Give the lines again exactly as they appear, beginning at the one with "Travel Playset (22, 1500)" and ending at the last line of the records.

Screenshot grounding data
....................
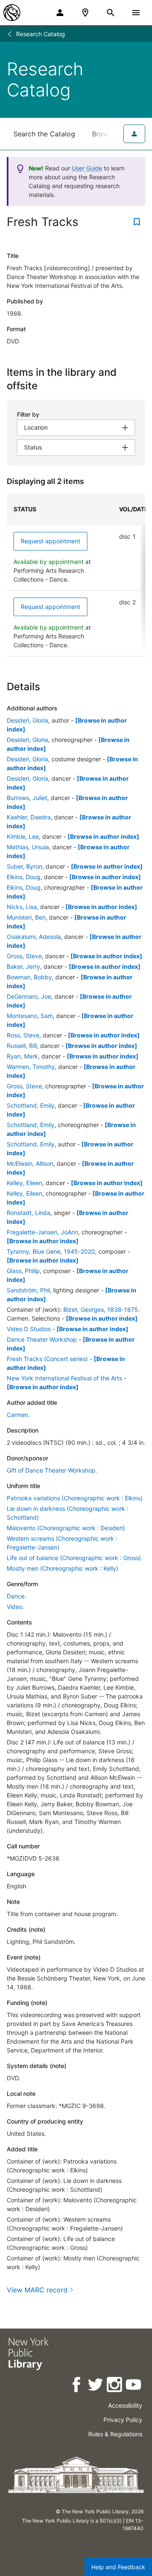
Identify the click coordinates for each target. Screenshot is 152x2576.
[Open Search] (110, 12)
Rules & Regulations (115, 2434)
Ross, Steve (23, 1035)
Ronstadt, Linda (28, 1212)
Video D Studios (29, 1328)
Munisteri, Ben (26, 917)
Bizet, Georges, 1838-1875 (100, 1309)
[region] (76, 575)
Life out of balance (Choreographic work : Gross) (74, 1557)
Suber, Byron (24, 866)
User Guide (87, 168)
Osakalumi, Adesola (34, 936)
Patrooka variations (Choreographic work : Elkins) (75, 1498)
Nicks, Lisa (22, 906)
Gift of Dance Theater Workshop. (52, 1470)
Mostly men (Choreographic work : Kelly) (62, 1568)
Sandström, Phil (28, 1290)
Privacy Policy (122, 2419)
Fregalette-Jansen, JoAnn (42, 1232)
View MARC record (37, 2290)
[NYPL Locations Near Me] (85, 12)
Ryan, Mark (22, 1056)
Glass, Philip (23, 1270)
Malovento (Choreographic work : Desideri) (66, 1527)
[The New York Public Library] (11, 12)
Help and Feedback (118, 2567)
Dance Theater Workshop (42, 1339)
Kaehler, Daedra (29, 817)
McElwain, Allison (30, 1163)
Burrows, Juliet (27, 797)
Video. (15, 1606)
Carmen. (18, 1414)
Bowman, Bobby (29, 977)
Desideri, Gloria (27, 720)
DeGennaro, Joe (29, 996)
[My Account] (60, 12)
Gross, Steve (24, 956)
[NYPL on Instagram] (115, 2386)
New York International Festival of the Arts (64, 1378)
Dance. (16, 1596)
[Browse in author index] (103, 836)
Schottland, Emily (30, 1105)
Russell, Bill (22, 1045)
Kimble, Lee (23, 836)
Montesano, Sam (30, 1015)
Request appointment (50, 541)
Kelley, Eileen (24, 1182)
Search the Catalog (44, 134)
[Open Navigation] (136, 12)
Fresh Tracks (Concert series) (47, 1358)
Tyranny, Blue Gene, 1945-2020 (51, 1251)
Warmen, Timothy (31, 1066)
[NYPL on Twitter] (96, 2386)
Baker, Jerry (23, 966)
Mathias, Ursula (28, 847)
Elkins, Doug (24, 876)
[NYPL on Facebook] (77, 2386)
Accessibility (125, 2405)
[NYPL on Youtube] (134, 2386)
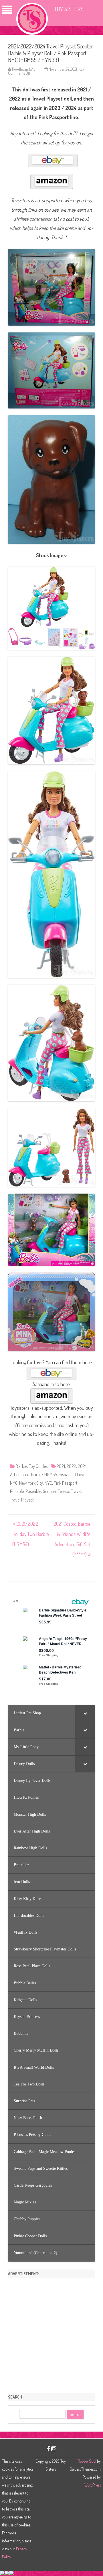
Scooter (49, 1491)
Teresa (63, 1491)
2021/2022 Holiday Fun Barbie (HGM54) (30, 1534)
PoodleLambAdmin (26, 69)
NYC (48, 1483)
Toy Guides (38, 1466)
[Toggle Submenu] (85, 1713)
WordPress (92, 2485)
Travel (76, 1491)
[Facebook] (48, 2448)
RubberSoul (87, 2461)
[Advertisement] (51, 2333)
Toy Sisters (69, 9)
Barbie (21, 1466)
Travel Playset (22, 1500)
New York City (31, 1483)
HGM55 (50, 1474)
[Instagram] (53, 2448)
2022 (71, 1466)
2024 (82, 1466)
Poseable (33, 1491)
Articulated (19, 1474)
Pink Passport (66, 1483)
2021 (61, 1466)
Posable (17, 1491)
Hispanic (66, 1474)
....................
• [ANSWER BOX]
Travel Playset (22, 1500)
New York City (31, 1483)
HGM55 (50, 1474)
[Instagram] (53, 2448)
2022 (71, 1466)
2024 (82, 1466)
Poseable (33, 1491)
Articulated (19, 1474)
Pink Passport (66, 1483)
2021 (61, 1466)
Posable (17, 1491)
Hispanic (66, 1474)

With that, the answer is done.